Türk futbolu, İbrahim Hacıosmanoğlu’nun yaptığı açıklamalarla sarsıldı. “571 hakemin 152’si bahis oynuyor” ifadesi, yalnızca futbol federasyonunu değil, aynı zamanda futbolun temeline dair ciddi bir soru işaretini gündeme taşıdı.
Bu iddia elbette şaşırtıcı değil; dünya genelinde hakem-bahis ilişkisi, sporun birçok alanında yıkıcı sonuçlara yol açtı ve bunun sayısız örneği mevcut.
Şimdi bu örneklere ve verilen cezalara bir göz atalım:
ALMANYA- HOYZER SKANDALI (2004-2005)
FIFA kokartlı hakem Robert Hoyzer, Berlin’de Hırvat bahis şebekesi olan ‘Sapina Kardeşler’ ile iş birliği yaptığını itiraf etti. Bu düzenekte, Hoyzer belirli maçlarda (çoğunlukla alt lig) haksız penaltılar vermek, kırmızı kart çıkarmak ve favori takımı oyundan düşürmek gibi manipülasyonlar gerçekleştiriyordu. Bu eylemlerin amacı, Asya merkezli bahis piyasasında maddi kazanç sağlamaktı. Örneğin, 21 Ağustos 2004’te Paderborn–Hamburg kupa maçında, Hamburg’a karşı uydurma penaltılar ve bir kırmızı kart vermişti.

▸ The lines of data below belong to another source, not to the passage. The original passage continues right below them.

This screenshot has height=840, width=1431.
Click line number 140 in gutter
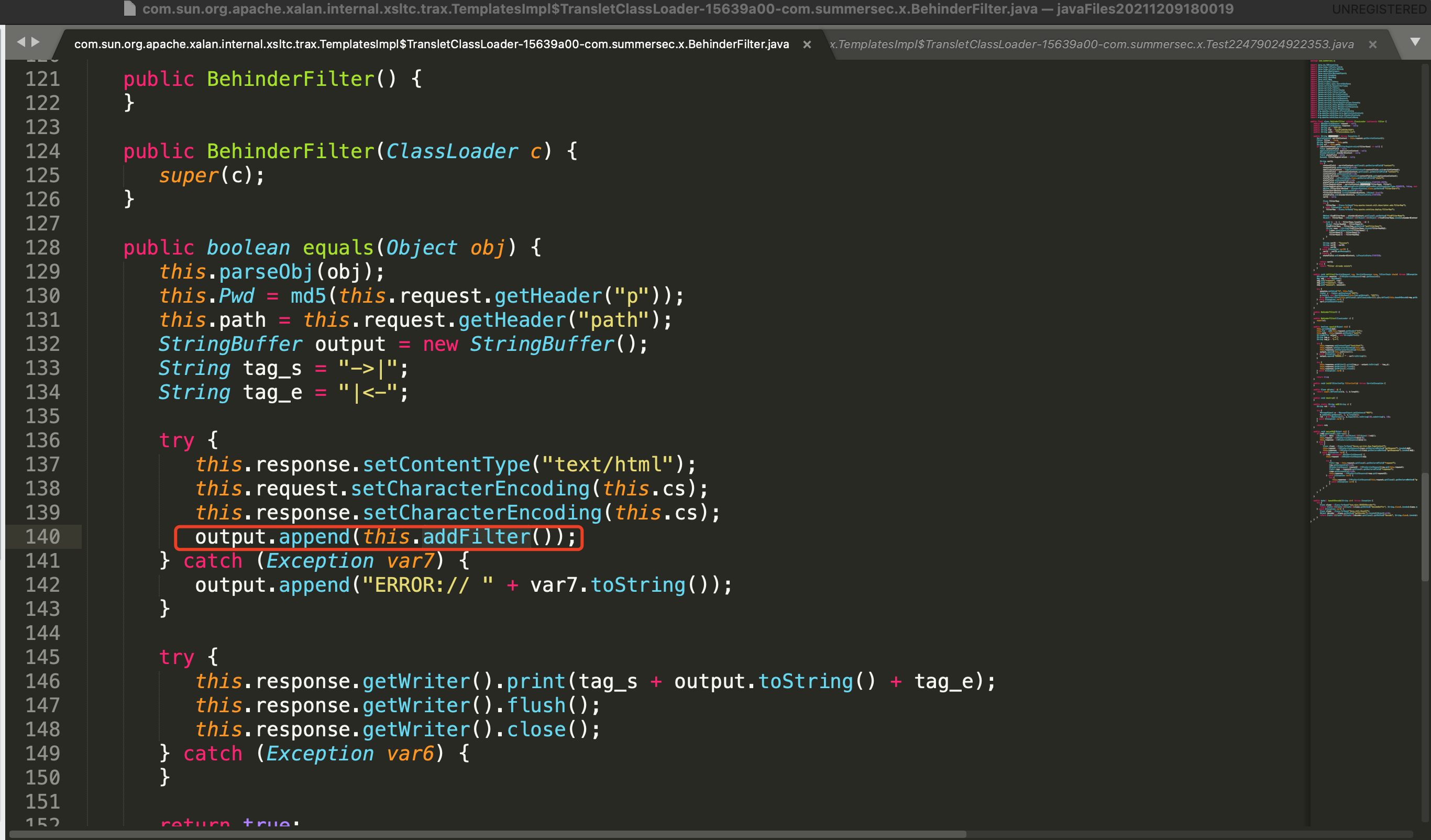point(42,537)
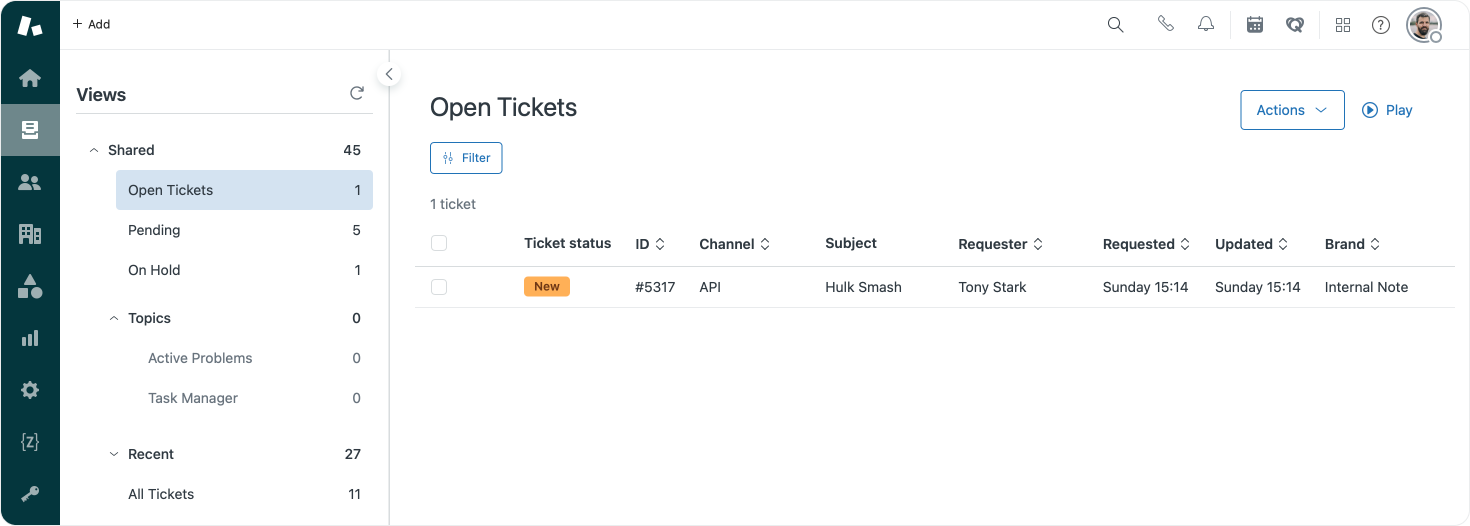1470x526 pixels.
Task: Open the notifications bell icon
Action: click(x=1206, y=25)
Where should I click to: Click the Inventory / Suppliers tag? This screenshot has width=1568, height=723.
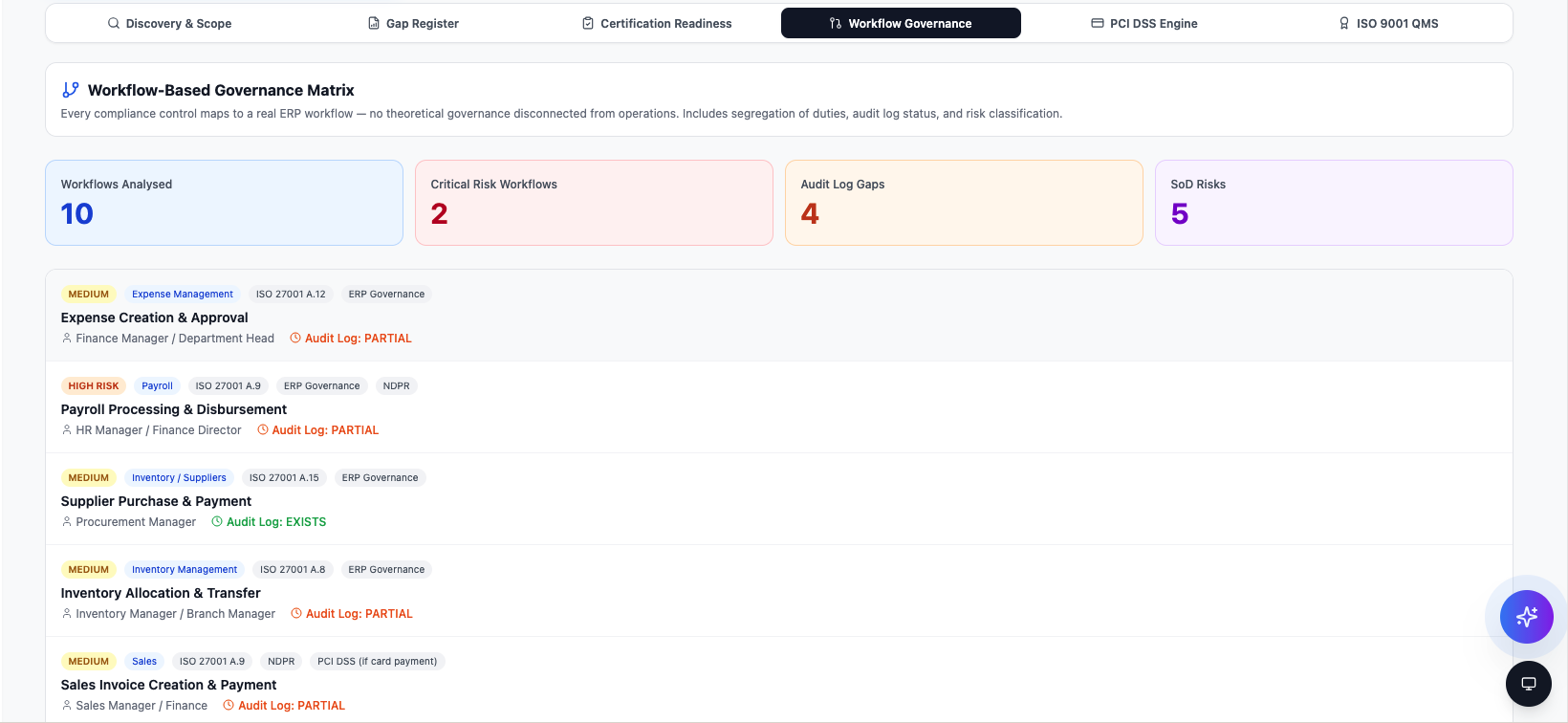pyautogui.click(x=179, y=478)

Maç sonrasında Almanya Futbol Federasyonu (DFB) içindeki bazı hakemler, “bu maç normal değil” diyerek durumu bildirdi ve soruşturma başlatıldı. Bu soruşturmanın sonucunda uygulanan cezalar şu şekilde oldu:
• Robert Hoyzer, futboldan ömür boyu men edildi ve dolandırıcılıktan 2 yıl 5 ay hapis cezası aldı. Diğer bir hakem olan Dominik Marks da ömür boyu men edildi ve 1 yıl 6 ay hapis cezasına çarptırıldı.
• Skandalın etrafındaki Hırvat bahis çetesi üyeleri 2 ila 3 yıl hapis cezası aldı.
• DFB, etkilenen bazı alt lig maçlarını tekrar oynatmaya karar verdi, haksız kırmızı kartları iptal etti ve Hamburg’a tazminat ödendi.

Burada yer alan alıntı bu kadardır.